## PROBLEM TO SOLVE
Each record must come back unchanged in your answer, stripped of its images.
------ SUPPLIED DATA ------
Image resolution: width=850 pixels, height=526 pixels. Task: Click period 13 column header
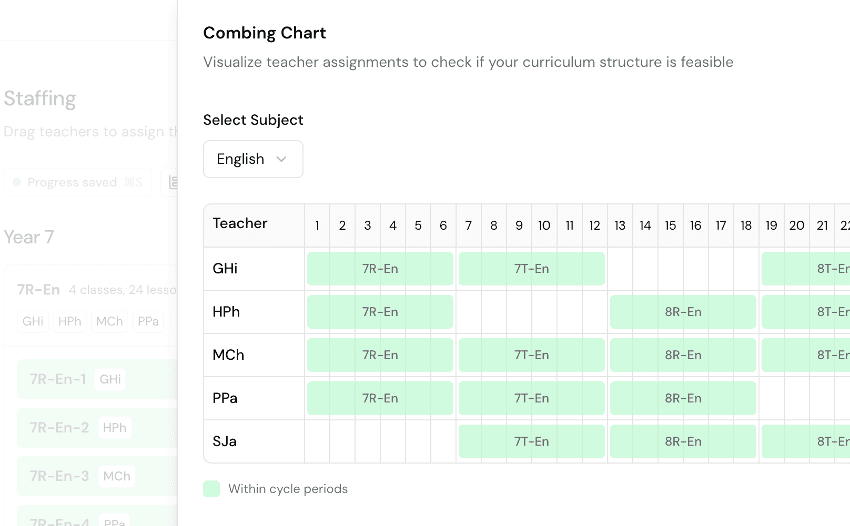pos(620,226)
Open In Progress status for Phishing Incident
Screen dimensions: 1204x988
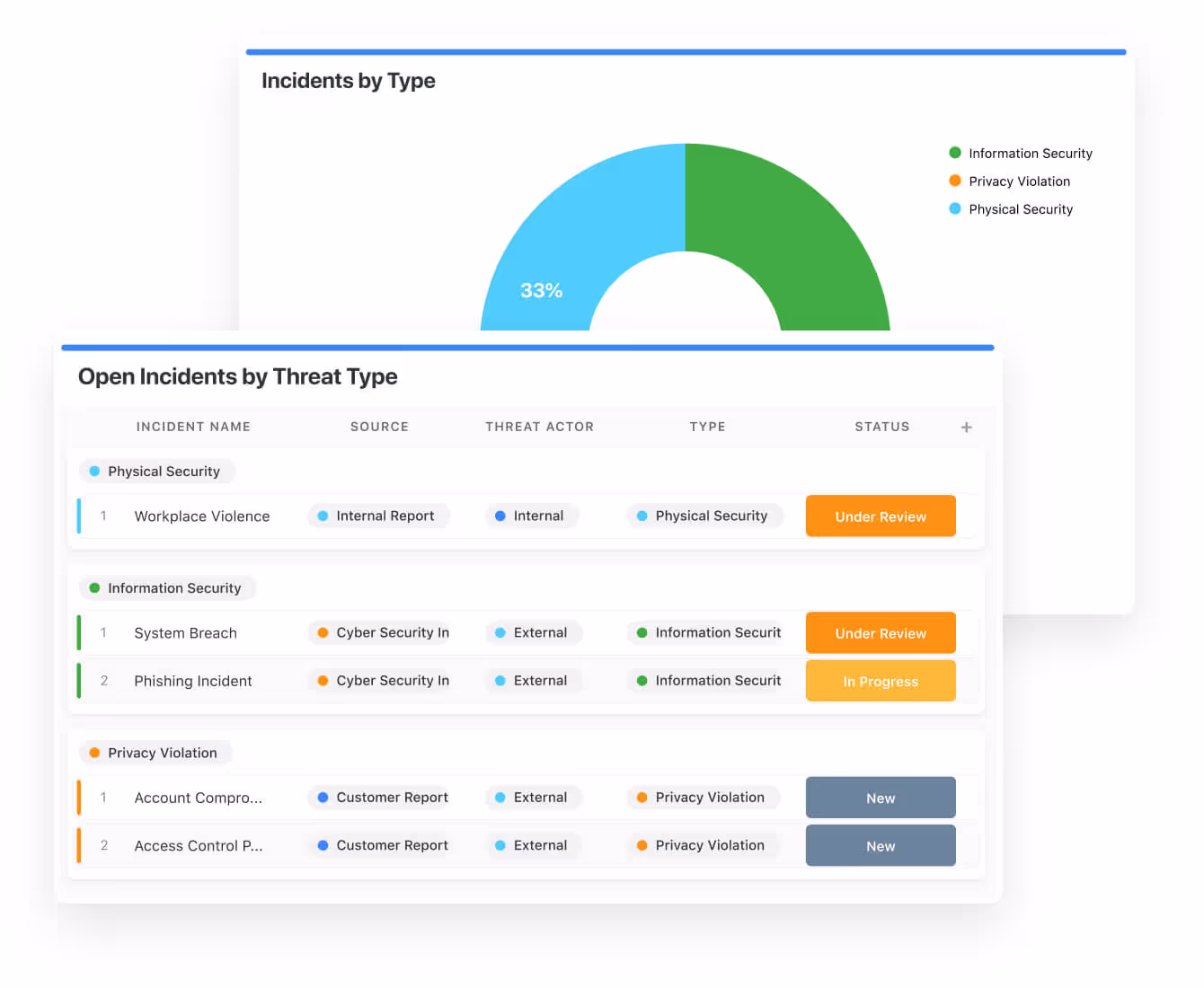(x=880, y=682)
------
## ANSWER BELOW
Image resolution: width=850 pixels, height=526 pixels. Task: Click period 13 column header
pos(620,226)
Open In Progress status for Phishing Incident
Screen dimensions: 1204x988
(x=880, y=682)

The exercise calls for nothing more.